→ **What the task asks**:
Repeat the data exactly, so that every line matches the original.

Records from a collection:
*** Begin section ***
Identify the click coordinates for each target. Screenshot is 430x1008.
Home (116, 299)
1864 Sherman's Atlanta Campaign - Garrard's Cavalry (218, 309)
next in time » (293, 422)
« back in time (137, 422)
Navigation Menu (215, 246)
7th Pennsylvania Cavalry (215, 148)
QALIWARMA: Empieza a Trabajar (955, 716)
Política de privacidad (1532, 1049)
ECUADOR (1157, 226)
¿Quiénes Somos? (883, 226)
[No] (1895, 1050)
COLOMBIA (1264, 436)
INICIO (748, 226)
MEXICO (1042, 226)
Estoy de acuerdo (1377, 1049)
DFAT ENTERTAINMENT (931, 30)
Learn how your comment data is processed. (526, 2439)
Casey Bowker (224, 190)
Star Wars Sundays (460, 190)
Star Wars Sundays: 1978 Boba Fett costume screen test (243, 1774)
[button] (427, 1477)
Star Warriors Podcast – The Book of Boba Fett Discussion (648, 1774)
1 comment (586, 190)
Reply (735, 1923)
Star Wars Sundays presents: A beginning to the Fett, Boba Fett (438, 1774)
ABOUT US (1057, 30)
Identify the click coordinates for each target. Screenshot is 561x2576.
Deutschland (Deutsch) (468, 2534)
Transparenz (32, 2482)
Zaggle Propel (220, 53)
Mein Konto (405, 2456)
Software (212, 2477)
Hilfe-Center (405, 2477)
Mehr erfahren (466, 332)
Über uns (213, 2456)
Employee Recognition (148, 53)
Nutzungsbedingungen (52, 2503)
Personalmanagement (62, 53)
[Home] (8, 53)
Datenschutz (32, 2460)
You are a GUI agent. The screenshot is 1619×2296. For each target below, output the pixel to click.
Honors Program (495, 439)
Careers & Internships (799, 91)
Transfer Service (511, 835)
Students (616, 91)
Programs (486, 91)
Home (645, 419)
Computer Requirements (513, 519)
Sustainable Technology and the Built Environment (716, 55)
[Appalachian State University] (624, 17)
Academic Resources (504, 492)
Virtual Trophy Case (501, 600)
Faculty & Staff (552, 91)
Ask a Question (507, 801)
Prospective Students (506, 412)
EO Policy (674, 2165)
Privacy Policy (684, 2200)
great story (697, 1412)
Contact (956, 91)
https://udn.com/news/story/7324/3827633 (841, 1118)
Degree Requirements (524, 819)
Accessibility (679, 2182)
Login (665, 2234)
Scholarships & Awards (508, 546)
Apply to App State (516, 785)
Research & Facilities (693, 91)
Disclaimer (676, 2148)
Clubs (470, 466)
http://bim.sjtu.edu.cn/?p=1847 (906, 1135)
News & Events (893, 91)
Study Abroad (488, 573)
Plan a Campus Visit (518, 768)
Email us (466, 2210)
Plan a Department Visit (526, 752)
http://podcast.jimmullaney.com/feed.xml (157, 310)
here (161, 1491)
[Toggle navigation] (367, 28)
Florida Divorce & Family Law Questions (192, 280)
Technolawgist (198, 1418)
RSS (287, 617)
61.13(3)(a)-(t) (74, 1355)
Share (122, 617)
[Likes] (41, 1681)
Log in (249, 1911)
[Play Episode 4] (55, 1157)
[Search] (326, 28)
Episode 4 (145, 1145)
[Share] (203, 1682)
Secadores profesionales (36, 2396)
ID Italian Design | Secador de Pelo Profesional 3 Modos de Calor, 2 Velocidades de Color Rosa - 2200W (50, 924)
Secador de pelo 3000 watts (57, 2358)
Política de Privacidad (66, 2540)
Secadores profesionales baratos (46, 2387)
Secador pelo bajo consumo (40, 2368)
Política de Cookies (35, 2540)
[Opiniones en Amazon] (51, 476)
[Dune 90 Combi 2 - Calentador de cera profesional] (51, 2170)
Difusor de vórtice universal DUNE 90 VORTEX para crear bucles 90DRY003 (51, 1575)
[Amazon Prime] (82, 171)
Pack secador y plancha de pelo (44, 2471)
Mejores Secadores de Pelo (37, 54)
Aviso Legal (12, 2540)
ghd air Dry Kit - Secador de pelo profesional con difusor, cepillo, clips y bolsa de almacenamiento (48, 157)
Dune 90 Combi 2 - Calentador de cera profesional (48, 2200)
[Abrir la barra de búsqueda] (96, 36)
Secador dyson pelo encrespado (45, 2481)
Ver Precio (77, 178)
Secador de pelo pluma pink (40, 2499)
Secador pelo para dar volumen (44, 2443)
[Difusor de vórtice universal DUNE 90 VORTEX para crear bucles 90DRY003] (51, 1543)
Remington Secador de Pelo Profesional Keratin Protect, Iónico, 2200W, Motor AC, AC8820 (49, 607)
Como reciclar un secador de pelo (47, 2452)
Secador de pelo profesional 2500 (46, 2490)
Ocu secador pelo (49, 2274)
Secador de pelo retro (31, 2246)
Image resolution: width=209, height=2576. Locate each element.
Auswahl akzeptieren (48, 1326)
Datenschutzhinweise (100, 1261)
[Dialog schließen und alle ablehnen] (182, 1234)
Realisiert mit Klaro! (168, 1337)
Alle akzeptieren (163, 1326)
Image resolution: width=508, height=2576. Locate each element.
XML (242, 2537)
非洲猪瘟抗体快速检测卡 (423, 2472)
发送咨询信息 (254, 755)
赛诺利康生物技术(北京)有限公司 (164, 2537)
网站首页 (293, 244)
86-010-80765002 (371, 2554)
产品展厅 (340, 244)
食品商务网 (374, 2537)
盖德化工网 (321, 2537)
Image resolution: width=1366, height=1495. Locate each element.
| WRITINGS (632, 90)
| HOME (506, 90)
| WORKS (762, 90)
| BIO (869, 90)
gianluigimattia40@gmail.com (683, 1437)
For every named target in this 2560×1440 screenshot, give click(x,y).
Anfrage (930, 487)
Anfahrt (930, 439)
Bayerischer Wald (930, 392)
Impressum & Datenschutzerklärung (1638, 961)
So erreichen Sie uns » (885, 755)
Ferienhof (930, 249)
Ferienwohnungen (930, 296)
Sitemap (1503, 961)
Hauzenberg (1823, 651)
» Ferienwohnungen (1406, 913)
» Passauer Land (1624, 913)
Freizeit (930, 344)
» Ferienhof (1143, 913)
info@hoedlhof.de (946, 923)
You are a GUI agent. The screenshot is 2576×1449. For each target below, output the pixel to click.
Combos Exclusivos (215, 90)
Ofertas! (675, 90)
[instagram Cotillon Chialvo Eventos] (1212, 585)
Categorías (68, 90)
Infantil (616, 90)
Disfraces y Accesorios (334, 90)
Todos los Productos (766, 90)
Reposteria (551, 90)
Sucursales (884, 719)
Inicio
*** End section ***
→ **Solution for this problem**:
Identify the click coordinates for each target. Screenshot is 430x1008.
Home (116, 299)
1864 Sherman's Atlanta Campaign - Garrard's Cavalry (218, 309)
next in time » (293, 422)
« back in time (137, 422)
Navigation Menu (215, 246)
7th Pennsylvania Cavalry (215, 148)
QALIWARMA: Empieza a Trabajar (955, 716)
Política de privacidad (1532, 1049)
ECUADOR (1157, 226)
¿Quiénes Somos? (883, 226)
[No] (1895, 1050)
COLOMBIA (1264, 436)
INICIO (748, 226)
MEXICO (1042, 226)
Estoy de acuerdo (1377, 1049)
DFAT ENTERTAINMENT (931, 30)
Learn how your comment data is processed. (526, 2439)
Casey Bowker (224, 190)
Star Wars Sundays (460, 190)
Star Wars Sundays: 1978 Boba Fett costume screen test (243, 1774)
[button] (427, 1477)
Star Warriors Podcast – The Book of Boba Fett Discussion (648, 1774)
1 comment (586, 190)
Reply (735, 1923)
Star Wars Sundays presents: A beginning to the Fett, Boba Fett (438, 1774)
ABOUT US (1057, 30)
Identify the click coordinates for each target. Screenshot is 561x2576.
Deutschland (Deutsch) (468, 2534)
Transparenz (32, 2482)
Zaggle Propel (220, 53)
Mein Konto (405, 2456)
Software (212, 2477)
Hilfe-Center (405, 2477)
Mehr erfahren (466, 332)
Über uns (213, 2456)
Employee Recognition (148, 53)
Nutzungsbedingungen (52, 2503)
Personalmanagement (62, 53)
[Home] (8, 53)
Datenschutz (32, 2460)
You are a GUI agent. The screenshot is 1619×2296. For each target below, output the pixel to click.
Honors Program (495, 439)
Careers & Internships (799, 91)
Transfer Service (511, 835)
Students (616, 91)
Programs (486, 91)
Home (645, 419)
Computer Requirements (513, 519)
Sustainable Technology and the Built Environment (716, 55)
[Appalachian State University] (624, 17)
Academic Resources (504, 492)
Virtual Trophy Case (501, 600)
Faculty & Staff (552, 91)
Ask a Question (507, 801)
Prospective Students (506, 412)
EO Policy (674, 2165)
Privacy Policy (684, 2200)
great story (697, 1412)
Contact (956, 91)
https://udn.com/news/story/7324/3827633 (841, 1118)
Degree Requirements (524, 819)
Accessibility (679, 2182)
Login (665, 2234)
Scholarships & Awards (508, 546)
Apply to App State (516, 785)
Research & Facilities (693, 91)
Disclaimer (676, 2148)
Clubs (470, 466)
http://bim.sjtu.edu.cn/?p=1847 (906, 1135)
News & Events (893, 91)
Study Abroad (488, 573)
Plan a Campus Visit (518, 768)
Email us (466, 2210)
Plan a Department Visit (526, 752)
http://podcast.jimmullaney.com/feed.xml (157, 310)
here (161, 1491)
[Toggle navigation] (367, 28)
Florida Divorce & Family Law Questions (192, 280)
Technolawgist (198, 1418)
RSS (287, 617)
61.13(3)(a)-(t) (74, 1355)
Share (122, 617)
[Likes] (41, 1681)
Log in (249, 1911)
[Play Episode 4] (55, 1157)
[Search] (326, 28)
Episode 4 (145, 1145)
[Share] (203, 1682)
Secadores profesionales (36, 2396)
ID Italian Design | Secador de Pelo Profesional 3 Modos de Calor, 2 Velocidades de Color Rosa - 2200W (50, 924)
Secador de pelo 3000 watts (57, 2358)
Política de Privacidad (66, 2540)
Secadores profesionales baratos (46, 2387)
Secador pelo bajo consumo (40, 2368)
Política de Cookies (35, 2540)
[Opiniones en Amazon] (51, 476)
[Dune 90 Combi 2 - Calentador de cera profesional] (51, 2170)
Difusor de vórtice universal DUNE 90 VORTEX para crear bucles 90DRY003 (51, 1575)
[Amazon Prime] (82, 171)
Pack secador y plancha de pelo (44, 2471)
Mejores Secadores de Pelo (37, 54)
Aviso Legal (12, 2540)
ghd air Dry Kit - Secador de pelo profesional con difusor, cepillo, clips y bolsa de almacenamiento (48, 157)
Dune 90 Combi 2 - Calentador de cera profesional (48, 2200)
[Abrir la barra de búsqueda] (96, 36)
Secador dyson pelo encrespado (45, 2481)
Ver Precio (77, 178)
Secador de pelo pluma pink (40, 2499)
Secador pelo para dar volumen (44, 2443)
[Difusor de vórtice universal DUNE 90 VORTEX para crear bucles 90DRY003] (51, 1543)
Remington Secador de Pelo Profesional Keratin Protect, Iónico, 2200W, Motor AC, AC8820 (49, 607)
Como reciclar un secador de pelo (47, 2452)
Secador de pelo profesional 2500 (46, 2490)
Ocu secador pelo (49, 2274)
Secador de pelo retro (31, 2246)
Image resolution: width=209, height=2576. Locate each element.
Auswahl akzeptieren (48, 1326)
Datenschutzhinweise (100, 1261)
[Dialog schließen und alle ablehnen] (182, 1234)
Realisiert mit Klaro! (168, 1337)
Alle akzeptieren (163, 1326)
Image resolution: width=508, height=2576. Locate each element.
XML (242, 2537)
非洲猪瘟抗体快速检测卡 (423, 2472)
发送咨询信息 (254, 755)
赛诺利康生物技术(北京)有限公司 (164, 2537)
网站首页 (293, 244)
86-010-80765002 (371, 2554)
产品展厅 (340, 244)
食品商务网 (374, 2537)
盖德化工网 (321, 2537)
Image resolution: width=1366, height=1495. Locate each element.
| WRITINGS (632, 90)
| HOME (506, 90)
| WORKS (762, 90)
| BIO (869, 90)
gianluigimattia40@gmail.com (683, 1437)
For every named target in this 2560×1440 screenshot, give click(x,y).
Anfrage (930, 487)
Anfahrt (930, 439)
Bayerischer Wald (930, 392)
Impressum & Datenschutzerklärung (1638, 961)
So erreichen Sie uns » (885, 755)
Ferienhof (930, 249)
Ferienwohnungen (930, 296)
Sitemap (1503, 961)
Hauzenberg (1823, 651)
» Ferienwohnungen (1406, 913)
» Passauer Land (1624, 913)
Freizeit (930, 344)
» Ferienhof (1143, 913)
info@hoedlhof.de (946, 923)
You are a GUI agent. The screenshot is 2576×1449. For each target below, output the pixel to click.
Combos Exclusivos (215, 90)
Ofertas! (675, 90)
[instagram Cotillon Chialvo Eventos] (1212, 585)
Categorías (68, 90)
Infantil (616, 90)
Disfraces y Accesorios (334, 90)
Todos los Productos (766, 90)
Reposteria (551, 90)
Sucursales (884, 719)
Inicio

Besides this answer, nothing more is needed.